+++ Given text +++

# To rack or not to rack, that is the question



## roksmith (Mar 1, 2006)

Hi all,
I was debating on if it would be worth my while to build dedicated rib racks for my portable unit.
I was planning on building 4 sets of racks to fit in the upright chamber thinking that if I did that, I could probably triple the amount of ribs I could cook at once.
I have, however, heard some who thing cooking ribs on their sides is not the way to go.
Anybody have any experience using rib racks and have a strong opinion one way or the other?

Thanks
Rock


----------



## scott in kc (Mar 2, 2006)

rok, I've cooked lots of ribs in racks and they do just fine. You can't lay on a heavy mop and saucing is more difficult when they're in a rack, but when cooking in large quantities (catering I assume), spraying and serving sauce on the side should be fine. 
The only time I would consider ribs in racks to be sub-standard would be for contest cooking, and there's no need to cook in quantity for a contest.

I have a rack for my Fast Eddy that holds 10 racks, I use it for family gatherings and parties at work and it works great. 

Make sure you leave wide enough spacing so you can get the ribs out without damaging them, this is the only problem I've ever had with aftermarket rib racks and don't have that problem at all with the Cookshack rack.


----------



## roksmith (Mar 2, 2006)

I don't generally sauce till the very last minute if at all, so that's not a concern.
..I'll make sure I leave a little more space than I think I'll need.
This one gatorpit sells is what I was planning on basing my design upon.
It's a fairly simple design, but I like the fact they built them to fit in as just another sliding grate.
Here's the URL to the gatorpit rack
http://www.gatorpit.net/Gator_Pit_Rib_Rack_Holder_4.jpg


----------



## buzzard (Apr 1, 2006)

my 2 cents probably aint worth much but i say if you have the means to build it then do it.  even if you dont like it, it may impress someone :lol:


----------



## roksmith (Apr 3, 2006)

I like the way you think Buzz...I'll start working on it this weekend


----------



## Dutch (Apr 3, 2006)

Rack 'em if you got 'em.

Racks are great if you need to feed a bunch of folks.


----------



## buzzard (Sep 3, 2006)

so what happend?  did you build them?  have you used them? Really now whats going on, you get this started then you leave us hanging!!!!!!!!!  the humanity!!!!!!! 

WE NEED PICS DAG NAB IT!!!!!!!!!!


----------

+++

Complete the following =
(1) Decide whether each statement below agrees with the forum thread on rib racks. For each one, answer yes or no and quote the words from the thread that decide it.
(a) One poster considers ribs cooked in racks sub-standard for contest cooking.
(b) The original poster planned to build six sets of racks for the upright chamber.
(c) The rack for the Fast Eddy holds 10 racks.
(2) Reproduce everything in the records from the line containing "This screenshot has width=1280, height=720." down to the line containing "Cut selection with the scissors icon", including both of those lines. Omit the pictures.

+++ Data lines +++

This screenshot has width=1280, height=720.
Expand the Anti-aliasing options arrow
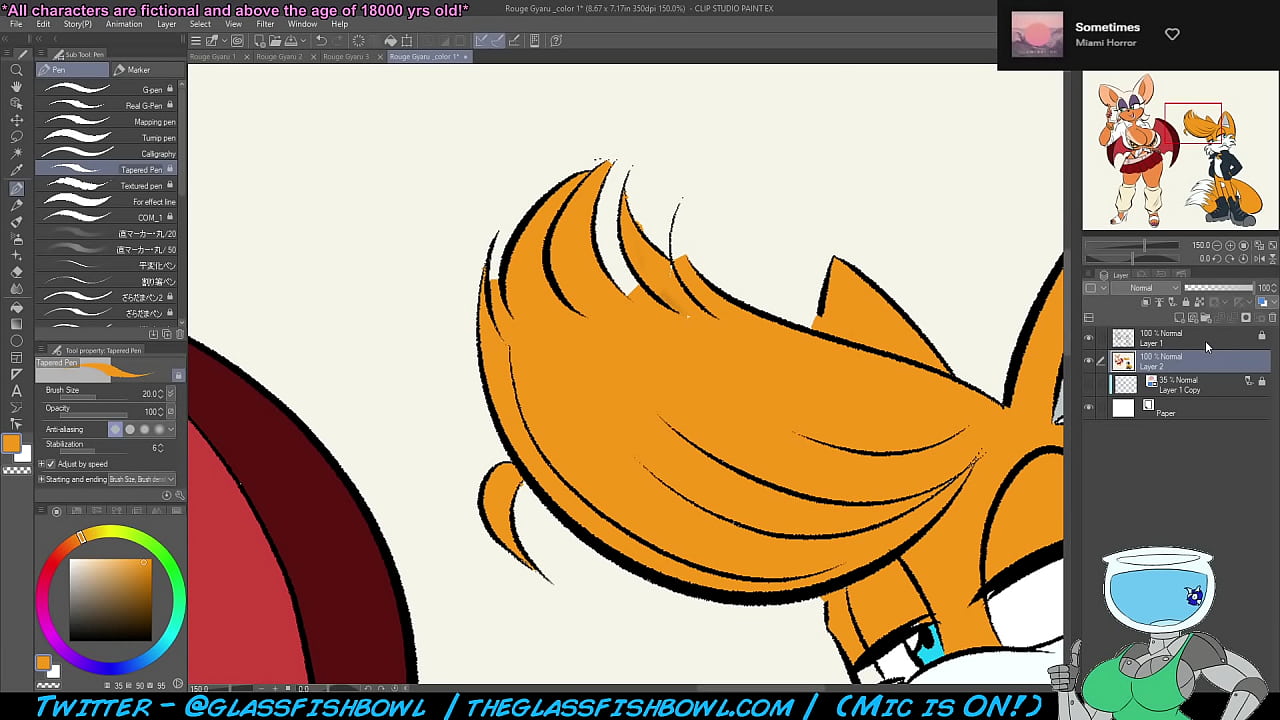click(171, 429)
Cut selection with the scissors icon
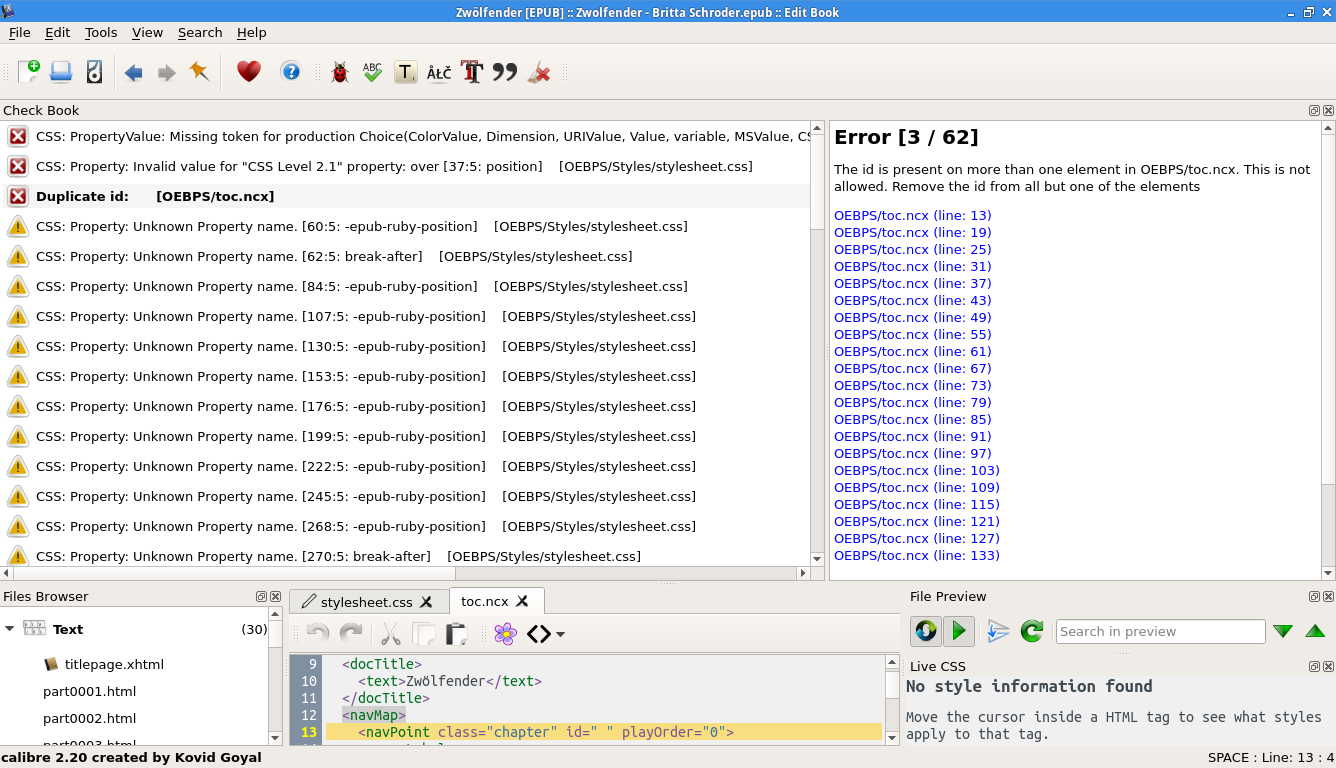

+++
+++ Data lines +++

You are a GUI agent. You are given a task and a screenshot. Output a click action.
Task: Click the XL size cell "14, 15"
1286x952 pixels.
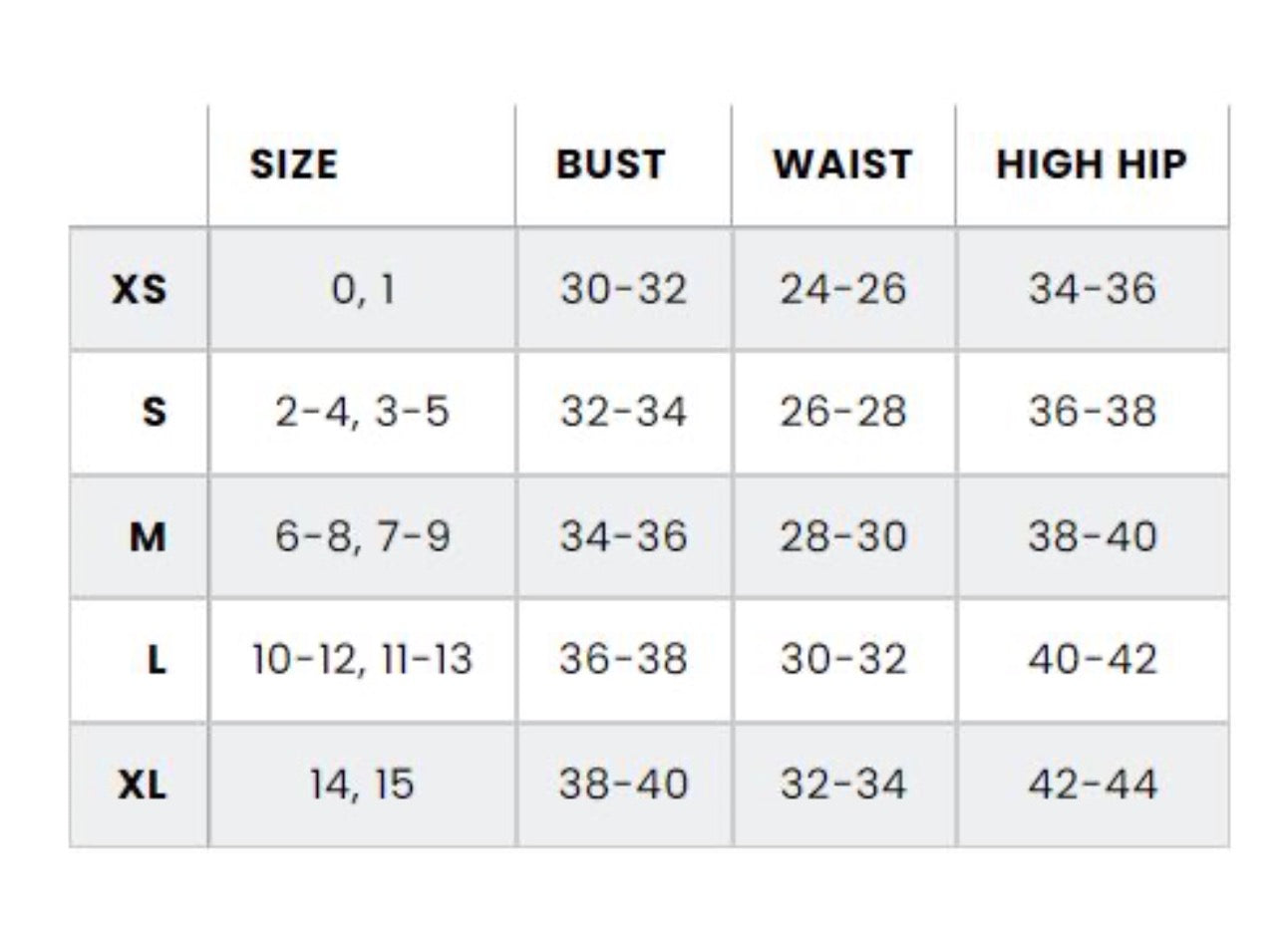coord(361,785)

+++
+++ Data lines +++

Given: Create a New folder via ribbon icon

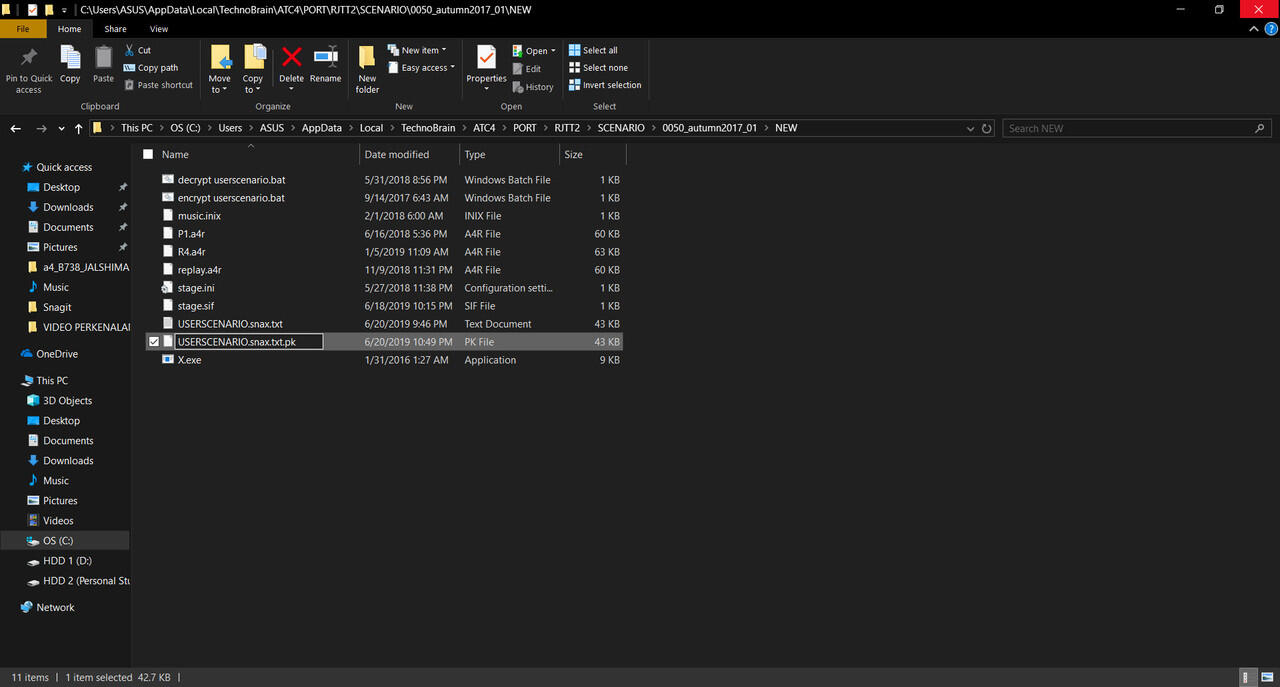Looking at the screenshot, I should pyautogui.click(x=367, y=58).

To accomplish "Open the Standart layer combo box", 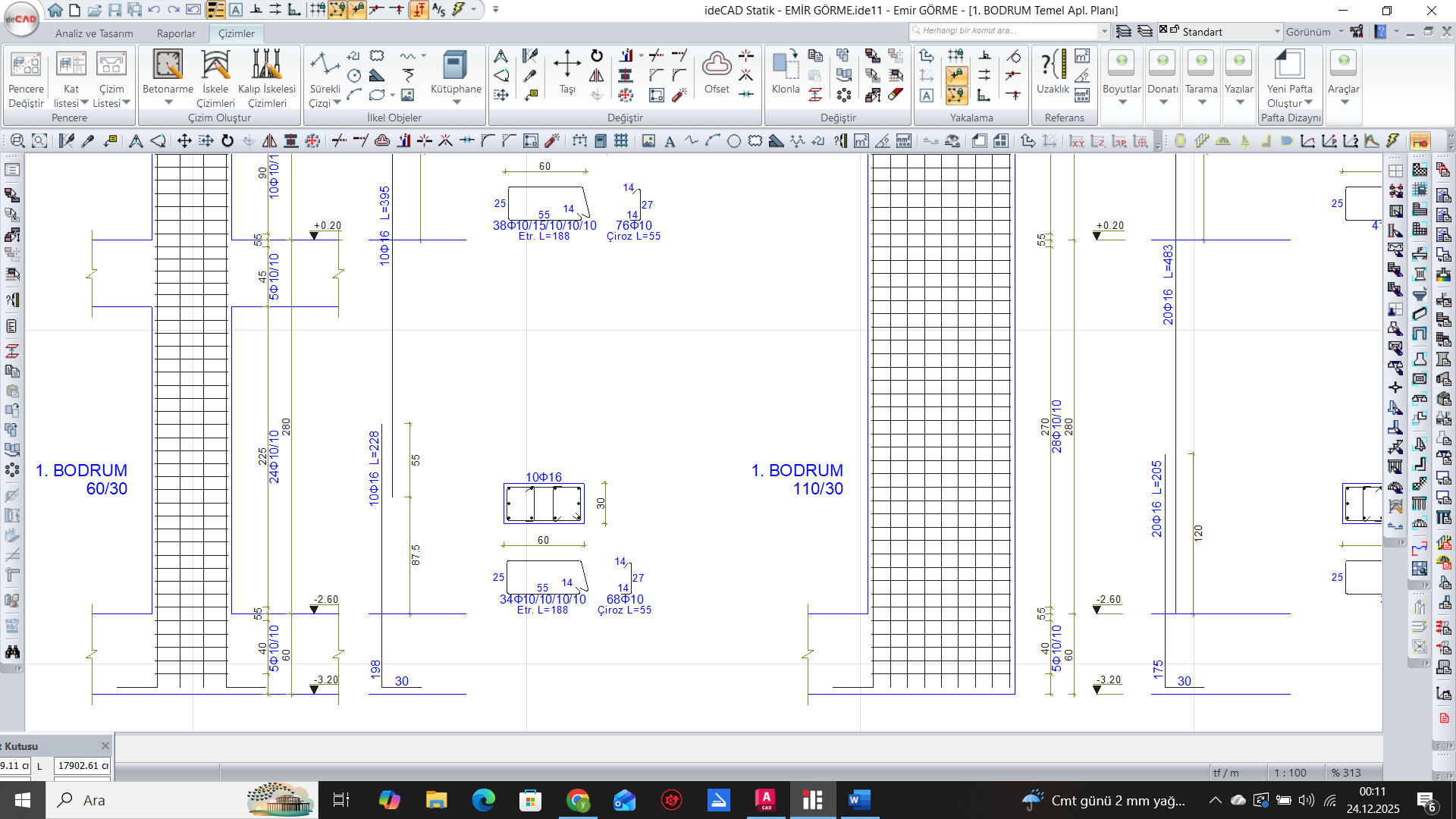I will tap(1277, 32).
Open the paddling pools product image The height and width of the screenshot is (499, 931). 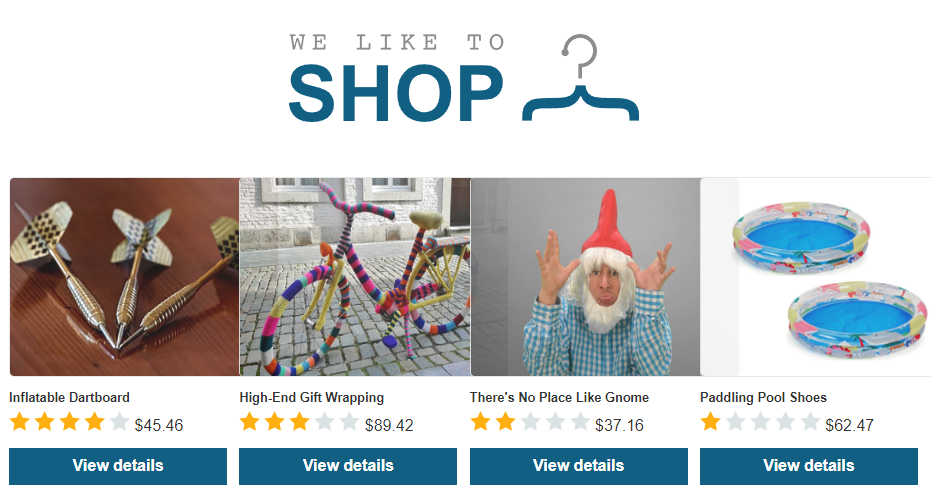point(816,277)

+++

The replies =
(1)
(a) Yes: "The only time I would consider ribs in racks to be sub-standard would be for contest cooking"
(b) No: "I was planning on building 4 sets of racks to fit in the upright chamber"
(c) Yes: "I have a rack for my Fast Eddy that holds 10 racks"

(2)
This screenshot has width=1280, height=720.
Expand the Anti-aliasing options arrow
click(171, 429)
Cut selection with the scissors icon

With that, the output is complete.